■ Task brief
Answer from the pd.concat() tutorial:
1. What shape does the comment give for the annual DataFrame?
2. Which two labels are passed to the keys parameter?
3. In the schema mismatch output, what value appears in column 'c' for the rows that came from df1?

Part 2: pd.concat() (30 minutes)

Explanation

pd.concat() stacks DataFrames together — either vertically (more rows) or horizontally (more columns).

Vertical concat — combining datasets with the same schema:

python

import pandas as pd
 
# Monthly sales data — same columns, different time periods
jan = pd.DataFrame({
    "date": pd.date_range("2024-01-01", periods=5, freq="D"),
    "product": ["Widget","Gadget","Widget","Tool","Gadget"],
    "revenue": [300, 500, 280, 200, 450],
})
 
feb = pd.DataFrame({
    "date": pd.date_range("2024-02-01", periods=5, freq="D"),
    "product": ["Widget","Tool","Gadget","Widget","Tool"],
    "revenue": [320, 190, 480, 310, 210],
})
 
mar = pd.DataFrame({
    "date": pd.date_range("2024-03-01", periods=5, freq="D"),
    "product": ["Gadget","Widget","Tool","Gadget","Widget"],
    "revenue": [510, 290, 195, 490, 330],
})
 
# Stack all three months into one annual DataFrame
annual = pd.concat([jan, feb, mar], ignore_index=True)
print("Shape:", annual.shape)   # (15, 3)
print(annual)

keys parameter — add a MultiIndex label to track source:

python

import pandas as pd
 
jan = pd.DataFrame({"product": ["Widget","Gadget"], "revenue": [300, 500]})
feb = pd.DataFrame({"product": ["Widget","Tool"],   "revenue": [320, 190]})
 
# keys label each source chunk
combined = pd.concat([jan, feb], keys=["January", "February"])
print(combined)
# Outer index = month, inner index = original row index
 
# Access January slice
print(combined.loc["January"])

Horizontal concat (axis=1) — adding more columns:

python

import pandas as pd
 
features = pd.DataFrame({
    "customer_id": [1, 2, 3],
    "age": [25, 32, 45],
    "income": [50000, 72000, 95000],
})
 
scores = pd.DataFrame({
    "customer_id": [1, 2, 3],
    "credit_score": [720, 680, 750],
    "risk_tier":    ["Low", "Medium", "Low"],
})
 
# Horizontal concat — assumes same row order and index alignment
combined = pd.concat([features, scores.drop(columns=["customer_id"])], axis=1)
print(combined)

Schema mismatch — missing columns become NaN:

python

import pandas as pd
 
df1 = pd.DataFrame({"a": [1,2], "b": [3,4]})
df2 = pd.DataFrame({"b": [5,6], "c": [7,8]})
 
# Column 'a' not in df2 → NaN; column 'c' not in df1 → NaN
combined = pd.concat([df1, df2], ignore_index=True)
print(combined)
#      a  b    c
# 0  1.0  3  NaN
# 1  2.0  4  NaN
# 2  NaN  5  7.0
# 3  NaN  6  8.0

Part 3: .join() and merge_asof() (30 minutes)

■ Extracted records
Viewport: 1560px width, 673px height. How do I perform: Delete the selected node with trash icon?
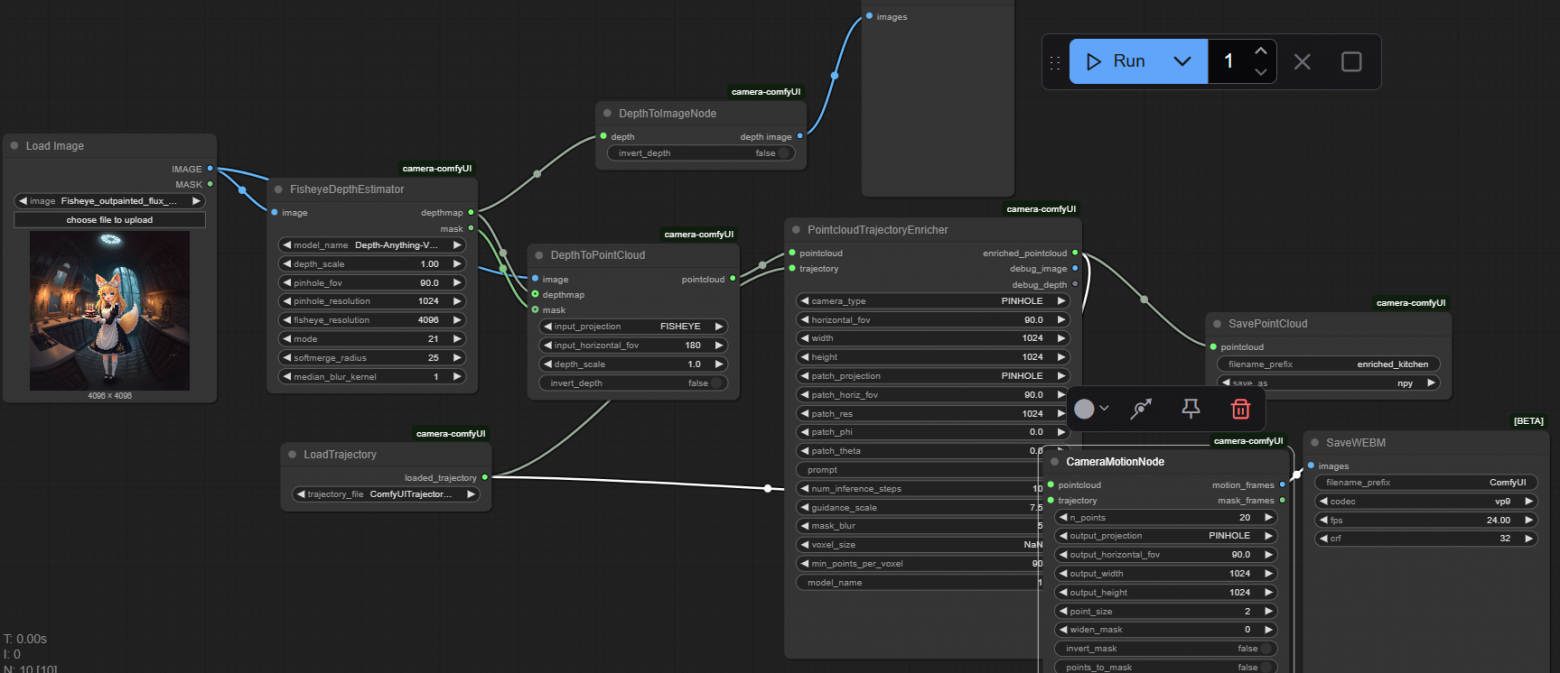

---

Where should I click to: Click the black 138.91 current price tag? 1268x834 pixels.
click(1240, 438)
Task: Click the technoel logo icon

■ Correct response
1. (15, 3)
2. "January" and "February"
3. NaN